I was lost. The beans were boiling fiercely and I retreated to the Rayburn to rescue them. Gaynor never talked about
challenges
or
focus
. Who, I wondered, had she been listening to? What on earth had come over her?

We had our lunch, and she raved about how fabulous it all was, and how she’d have only had some bread and cheese if it hadn’t been for me.

Before she left, having run out of conversation, I remembered the discoveries in Greenhaven’s attic. ‘Guess what,’ I said. ‘Somebody’s been making free with Helen’s house.’

She blinked at me. ‘Pardon?’ Her voice came out thickly as if through a full mouth. But her mouth was empty – we’d finished lunch minutes ago.

I pointed across the street. ‘We found a whole lot of stuff in the attic this morning. Somebody has really been making themselves at home up there – varnished the floor, kept all the cobwebs and dust
cleared away – and stashed away a lot of Masonic stuff.’

‘Masonic? How do you mean?’ Her voice still sounded obstructed.

‘A ring, some sort of banner, lots of books. I can’t remember all of it. Everything’s got the usual emblems on them. I remember from when Phil was a Mason. He showed me some of the stuff then.’

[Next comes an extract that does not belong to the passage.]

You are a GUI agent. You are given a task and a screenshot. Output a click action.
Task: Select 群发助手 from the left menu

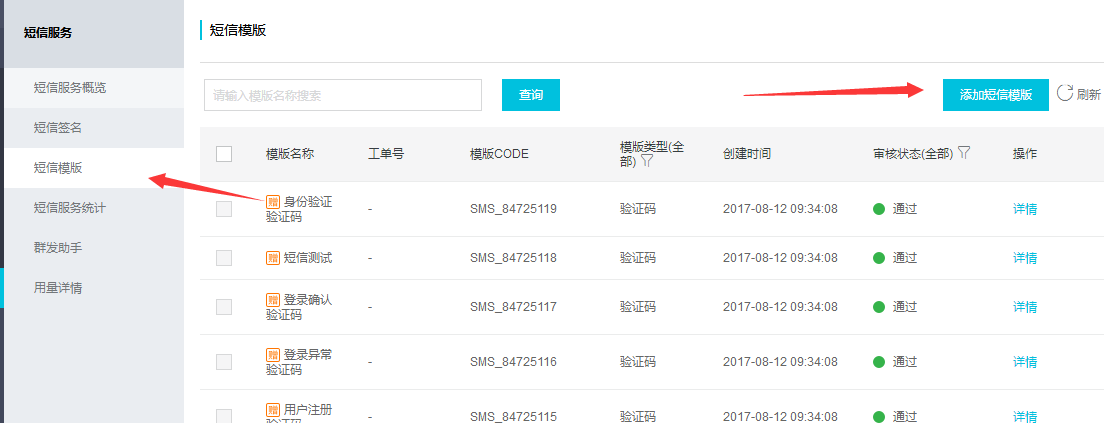[58, 247]
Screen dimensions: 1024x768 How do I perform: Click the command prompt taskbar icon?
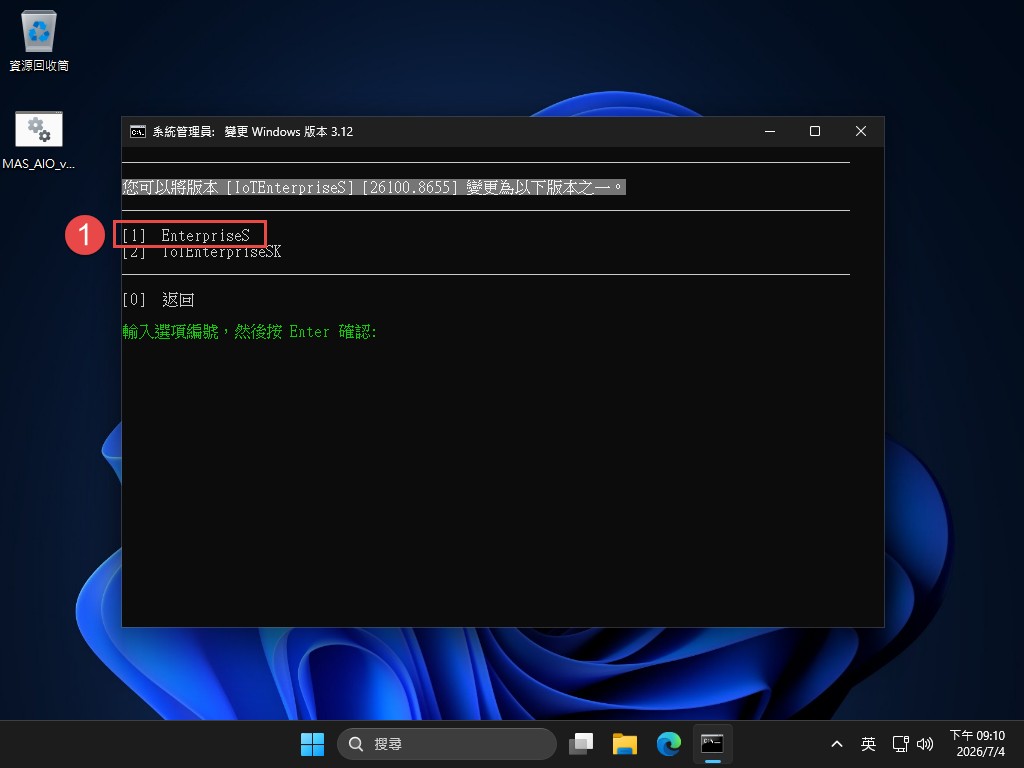click(712, 744)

‘He wasn’t supposed to do that, was he?’

I shrugged. ‘He was never very good at sticking to their idiotic rules. He’d never have joined if Caroline’s father hadn’t insisted. He only did it to please her.’

‘Caroline?’ I became aware that Gaynor had done little but echo my words since I started the story.

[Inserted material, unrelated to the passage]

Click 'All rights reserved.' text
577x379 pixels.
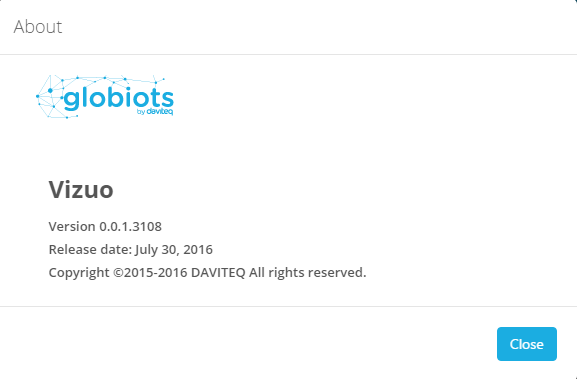point(308,273)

‘You know. Phil’s wife. Ex-wife, I mean. She and I were great friends for a while. I’m sure I must have told you. She’s married again now, to that Xavier bloke who does garden design or whatever it is. Lives near Painswick.’

‘Johnson,’ she said. ‘Xavier Johnson.’

‘That’s right. I didn’t think you’d know him.’

She shook her head and avoided my eye. ‘I’ve just seen his boards up, that’s all. It’s not a name you’d forget.’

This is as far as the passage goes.